Plantronics Provides Updated Outlook on Enhanced Growth and Profitability through $7B Market Opportunity


September 11, 2018, Santa Cruz, CA – Plantronics today provided additional information regarding its long-term financial outlook and recently completed Polycom acquisition, including increased synergy targets and enhanced strategic benefits.

“This is an exciting time for Plantronics as we continue on our journey to transform the UC&C industry by creating a comprehensive set of intelligent communications endpoints and analytics solutions to address the market’s evolving needs,” said Joe Burton, President and Chief Executive Officer. “Our customers and partners around the world have shared their enthusiasm for our transaction with Polycom and look forward to realizing the many compelling benefits of the combination. Today’s updated financial guidance and synergy targets reflect the strength of our combined business and our belief that Plantronics is well-positioned to enhance its long-term profitability and cash generation, while accelerating revenue growth over time.”
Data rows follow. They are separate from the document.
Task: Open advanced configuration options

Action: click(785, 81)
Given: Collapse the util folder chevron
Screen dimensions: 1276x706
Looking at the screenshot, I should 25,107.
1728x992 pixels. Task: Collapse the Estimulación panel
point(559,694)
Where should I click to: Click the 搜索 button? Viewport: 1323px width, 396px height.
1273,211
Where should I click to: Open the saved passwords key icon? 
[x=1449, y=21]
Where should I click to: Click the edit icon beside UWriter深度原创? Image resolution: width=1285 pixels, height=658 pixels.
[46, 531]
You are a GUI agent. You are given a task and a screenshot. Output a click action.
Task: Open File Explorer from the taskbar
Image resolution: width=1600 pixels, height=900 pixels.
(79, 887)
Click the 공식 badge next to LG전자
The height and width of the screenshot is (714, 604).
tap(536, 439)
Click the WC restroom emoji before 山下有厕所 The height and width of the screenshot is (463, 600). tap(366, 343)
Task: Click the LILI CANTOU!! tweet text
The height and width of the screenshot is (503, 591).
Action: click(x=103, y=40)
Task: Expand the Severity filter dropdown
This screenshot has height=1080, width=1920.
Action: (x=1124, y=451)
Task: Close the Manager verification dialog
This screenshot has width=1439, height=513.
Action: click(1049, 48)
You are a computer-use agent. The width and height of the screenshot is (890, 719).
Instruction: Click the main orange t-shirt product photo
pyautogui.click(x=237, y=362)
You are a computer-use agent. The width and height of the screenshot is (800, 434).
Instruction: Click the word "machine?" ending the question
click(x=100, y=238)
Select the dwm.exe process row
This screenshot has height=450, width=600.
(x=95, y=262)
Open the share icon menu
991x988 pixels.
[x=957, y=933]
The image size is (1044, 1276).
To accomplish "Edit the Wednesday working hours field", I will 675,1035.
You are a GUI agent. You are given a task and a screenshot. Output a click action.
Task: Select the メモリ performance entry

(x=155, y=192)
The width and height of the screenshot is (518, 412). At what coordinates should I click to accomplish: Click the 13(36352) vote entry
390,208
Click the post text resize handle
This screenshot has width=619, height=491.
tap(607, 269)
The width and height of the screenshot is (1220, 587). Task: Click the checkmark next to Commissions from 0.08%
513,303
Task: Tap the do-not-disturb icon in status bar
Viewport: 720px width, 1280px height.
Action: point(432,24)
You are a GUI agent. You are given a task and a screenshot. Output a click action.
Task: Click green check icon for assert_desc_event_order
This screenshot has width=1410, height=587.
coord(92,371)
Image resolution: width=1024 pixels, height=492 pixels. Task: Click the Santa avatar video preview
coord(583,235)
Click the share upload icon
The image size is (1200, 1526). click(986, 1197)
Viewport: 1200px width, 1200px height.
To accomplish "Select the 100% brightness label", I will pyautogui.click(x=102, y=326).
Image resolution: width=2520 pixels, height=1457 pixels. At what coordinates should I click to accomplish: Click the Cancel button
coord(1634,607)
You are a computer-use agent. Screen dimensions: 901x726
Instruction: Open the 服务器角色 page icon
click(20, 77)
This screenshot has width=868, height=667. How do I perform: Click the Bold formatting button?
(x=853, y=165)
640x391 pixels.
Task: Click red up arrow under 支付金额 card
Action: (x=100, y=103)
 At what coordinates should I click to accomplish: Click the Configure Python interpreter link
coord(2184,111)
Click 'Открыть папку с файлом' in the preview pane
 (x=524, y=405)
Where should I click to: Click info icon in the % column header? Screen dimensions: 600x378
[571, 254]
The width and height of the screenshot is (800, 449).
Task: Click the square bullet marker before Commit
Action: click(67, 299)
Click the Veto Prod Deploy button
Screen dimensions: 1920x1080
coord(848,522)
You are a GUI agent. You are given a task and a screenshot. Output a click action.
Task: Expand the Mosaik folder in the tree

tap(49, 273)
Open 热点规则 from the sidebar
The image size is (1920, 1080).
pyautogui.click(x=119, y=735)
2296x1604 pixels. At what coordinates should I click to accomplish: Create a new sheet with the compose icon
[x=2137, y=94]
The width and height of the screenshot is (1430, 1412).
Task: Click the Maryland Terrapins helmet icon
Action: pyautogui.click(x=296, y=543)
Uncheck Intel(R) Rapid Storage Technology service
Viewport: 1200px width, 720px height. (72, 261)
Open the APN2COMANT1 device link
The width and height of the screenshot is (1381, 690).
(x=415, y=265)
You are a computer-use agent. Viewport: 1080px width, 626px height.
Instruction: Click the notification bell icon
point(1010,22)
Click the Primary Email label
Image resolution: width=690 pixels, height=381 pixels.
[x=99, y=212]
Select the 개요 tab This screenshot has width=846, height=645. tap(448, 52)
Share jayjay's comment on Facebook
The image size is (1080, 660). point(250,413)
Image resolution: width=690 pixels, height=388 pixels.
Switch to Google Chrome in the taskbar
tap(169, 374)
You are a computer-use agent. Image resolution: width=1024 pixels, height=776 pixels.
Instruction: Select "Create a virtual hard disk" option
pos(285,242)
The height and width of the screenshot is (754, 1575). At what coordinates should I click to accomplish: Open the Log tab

Together, Plantronics and Polycom have become the premier, comprehensive unified communications and collaboration (UC&C) experience provider, offering a broad portfolio of intelligent solutions that span audio, video, and content collaboration, through headsets, desktop phones, and audio and video conferencing, all enhanced by analytics, software, and services. The acquisition expands Plantronics market opportunity from the $1.4 billion1 professional headset market in 2017 to $5.3 billion1 across multiple growing endpoint markets today. Combined, these markets are expected to grow to $7.0 billion1 by 2022, a 7% compound annual growth rate. The increased diversity of UC&C platforms creates a critical need for one endpoint provider who can offer a consistent user experience with the same ease and comfort customers have with their personal devices. Plantronics and Polycom’s combined solutions provide seamless integration across the UC&C ecosystem, while remaining completely agnostic to platform or environment.

Updated Long-Term Financial Targets
The addition of Polycom expands Plantronics total addressable market from $1.4 billion1 in 2017 to $7.0 billion1 in 2022 and accelerates its vision to be the preferred communications and collaboration touch point. As a result, Plantronics is providing the following updated long-term financial targets, reflecting post-acquisition opportunities to improve operating margins:

  • Revenue growth of 5 – 8%, on a year-over-year basis
  • Non-GAAP gross margins of 52 – 54%2, an increase of 200 bps over the prior Plantronics stand-alone long-term target of 50 – 52%
  • Non-GAAP operating margins of 21 – 24%2, an increase of 100 bps over the prior Plantronics stand-alone long-term target of 20 – 23%

Updated Cost Synergy Targets
The integration of the two companies is well underway, and further cost saving opportunities in both cost of goods sold (COGS) and operating expense (OpEx) have been identified. COGS savings are expected to be primarily driven by lower component costs through consolidated volume contracts and through leveraging in-house manufacturing for high volume product sets. OpEx savings are expected to be driven by optimizing existing overlaps in investments, channel partners, customers and programs, as well as additional efficiencies across the combined business. Based on the above, our updated synergy targets are:

  • $85 million in run-rate annualized cost synergies within year one (~$38M COGS, ~$47M OpEx)
    ° Exceeds previously stated target of $75 million
  • $105 million in steady-state run-rate annualized cost synergies within two years (~$45-60M COGS, ~$50-55M OpEx)

The Company reiterated its capital allocation priorities, including an ongoing commitment to:

  • Maintaining a strong balance sheet;
  • Targeting a reduction in leverage to 3X gross leverage within the next two years;
  • Continuing its $0.15 per share quarterly dividend; and
  • Evaluating potential share repurchases opportunistically once target leverage levels are reached.

In addition to these commitments, the Company will continue to explore potential tuck-in M&A opportunities with a focus on enhancing its competitive positioning and expanding its technological capabilities.

Plantronics also reiterated its fiscal year 2019 Q2 guidance provided on August 7, 2018, with non-GAAP revenue of $500 million to $530 million, non-GAAP operating income of $74 million to $86 million, non-GAAP tax rate of 19.0%, and non-GAAP earnings per share of $1.00 to $1.25.